Start of Given passage

Eel and Jack Cow, Chiefs of the Regions
North of Stoney Lake

ELCM logo by Norman Knott The ELCM logo (adapted a little for various applications) was commissioned for the Marina in the mid 90's from the late well-known Curve Lake Native artist Norman Knott. It is intended to depict the chief Eel at Eels Lake, in traditional Native appearance. Norman died in 2002.

      Eels Lake owes the origins of its name to chief "Eel Cow", who was the brother of "Handsome Jack". There are various legends surrounding "Handsome Jack" and the death of his beloved daughter "Polly Cow", thus there is a need to go back to the earliest sources of information. The earliest known literature describing Handsome Jack Cow, Polly Cow, and a mention of Eel Cow, dates to 1884, in History of the County of Peterborough by C. Pelham Mulvany et al. The following reproduces the relevant section. It is reproduced in Valley of the Trent (Toronto, 1957) in which the author notes that the story is especially significant since the author Mulvany personally interviewed numerous inhabitants of the region in the lifetime of many of the first settlers.

End of Given passage

→ **Given problem 1**
According to the Eels Lake text, why is there a need to go back to the earliest sources of information? Answer in one to three sentences.
→ **Given problem 2**
Copy out the Eels Lake text from "ELCM logo by" to "died in 2002.".
The records after the Eels Lake text are separate material.

Start of Records provided

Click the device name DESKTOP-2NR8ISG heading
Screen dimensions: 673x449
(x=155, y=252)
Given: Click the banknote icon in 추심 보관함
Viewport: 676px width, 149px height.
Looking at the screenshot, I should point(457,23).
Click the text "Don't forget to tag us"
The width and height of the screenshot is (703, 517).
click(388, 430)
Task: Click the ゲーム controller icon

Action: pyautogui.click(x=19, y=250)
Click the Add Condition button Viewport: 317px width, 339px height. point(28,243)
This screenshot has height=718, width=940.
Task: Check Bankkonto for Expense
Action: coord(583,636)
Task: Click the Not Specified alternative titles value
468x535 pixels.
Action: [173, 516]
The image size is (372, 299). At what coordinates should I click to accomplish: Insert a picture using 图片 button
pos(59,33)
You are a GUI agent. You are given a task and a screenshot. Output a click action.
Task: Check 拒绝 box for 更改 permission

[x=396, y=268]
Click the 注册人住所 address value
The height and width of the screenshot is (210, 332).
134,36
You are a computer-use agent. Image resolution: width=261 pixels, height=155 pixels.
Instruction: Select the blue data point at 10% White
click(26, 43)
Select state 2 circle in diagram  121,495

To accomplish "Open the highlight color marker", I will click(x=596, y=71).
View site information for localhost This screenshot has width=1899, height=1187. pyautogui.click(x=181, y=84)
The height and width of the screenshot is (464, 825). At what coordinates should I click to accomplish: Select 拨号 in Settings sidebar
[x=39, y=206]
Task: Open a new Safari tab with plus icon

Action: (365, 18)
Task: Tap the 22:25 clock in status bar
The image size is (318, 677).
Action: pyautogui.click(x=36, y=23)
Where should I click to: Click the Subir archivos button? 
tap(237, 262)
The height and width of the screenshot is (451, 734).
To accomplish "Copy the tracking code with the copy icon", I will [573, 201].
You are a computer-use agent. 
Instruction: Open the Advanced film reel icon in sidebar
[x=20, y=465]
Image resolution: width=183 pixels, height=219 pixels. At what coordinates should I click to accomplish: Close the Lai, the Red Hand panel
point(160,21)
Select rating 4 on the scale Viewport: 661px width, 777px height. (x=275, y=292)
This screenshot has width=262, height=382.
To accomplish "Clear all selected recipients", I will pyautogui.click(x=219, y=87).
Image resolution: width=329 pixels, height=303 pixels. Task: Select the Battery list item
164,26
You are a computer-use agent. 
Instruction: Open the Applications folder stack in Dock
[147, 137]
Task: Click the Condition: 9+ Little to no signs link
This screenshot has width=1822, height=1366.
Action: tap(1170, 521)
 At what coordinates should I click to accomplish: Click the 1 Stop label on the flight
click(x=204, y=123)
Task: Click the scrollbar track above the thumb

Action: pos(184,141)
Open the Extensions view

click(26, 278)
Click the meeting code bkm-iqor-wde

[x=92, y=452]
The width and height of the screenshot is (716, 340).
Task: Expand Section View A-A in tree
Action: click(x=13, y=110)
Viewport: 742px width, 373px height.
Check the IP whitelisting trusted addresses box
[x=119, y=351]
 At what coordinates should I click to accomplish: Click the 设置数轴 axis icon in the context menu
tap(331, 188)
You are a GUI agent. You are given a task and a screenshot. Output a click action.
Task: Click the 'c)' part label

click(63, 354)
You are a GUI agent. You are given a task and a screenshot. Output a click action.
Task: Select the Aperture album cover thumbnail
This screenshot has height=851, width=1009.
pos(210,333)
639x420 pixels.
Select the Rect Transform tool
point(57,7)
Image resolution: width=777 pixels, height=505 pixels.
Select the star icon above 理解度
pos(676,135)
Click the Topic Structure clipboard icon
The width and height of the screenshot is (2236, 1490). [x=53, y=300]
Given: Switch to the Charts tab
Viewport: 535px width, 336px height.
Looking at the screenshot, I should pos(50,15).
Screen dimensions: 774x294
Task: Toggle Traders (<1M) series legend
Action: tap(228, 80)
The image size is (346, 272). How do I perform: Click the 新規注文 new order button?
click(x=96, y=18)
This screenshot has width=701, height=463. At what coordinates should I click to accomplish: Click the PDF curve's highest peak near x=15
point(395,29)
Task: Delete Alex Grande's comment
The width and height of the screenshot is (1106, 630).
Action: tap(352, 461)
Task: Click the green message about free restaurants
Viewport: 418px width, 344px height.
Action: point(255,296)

End of Records provided

→ **Output 1**
There are various legends surrounding "Handsome Jack" and the death of his beloved daughter "Polly Cow." Because these accounts differ, the earliest sources have to be consulted.

→ **Output 2**
ELCM logo by Norman Knott The ELCM logo (adapted a little for various applications) was commissioned for the Marina in the mid 90's from the late well-known Curve Lake Native artist Norman Knott. It is intended to depict the chief Eel at Eels Lake, in traditional Native appearance. Norman died in 2002.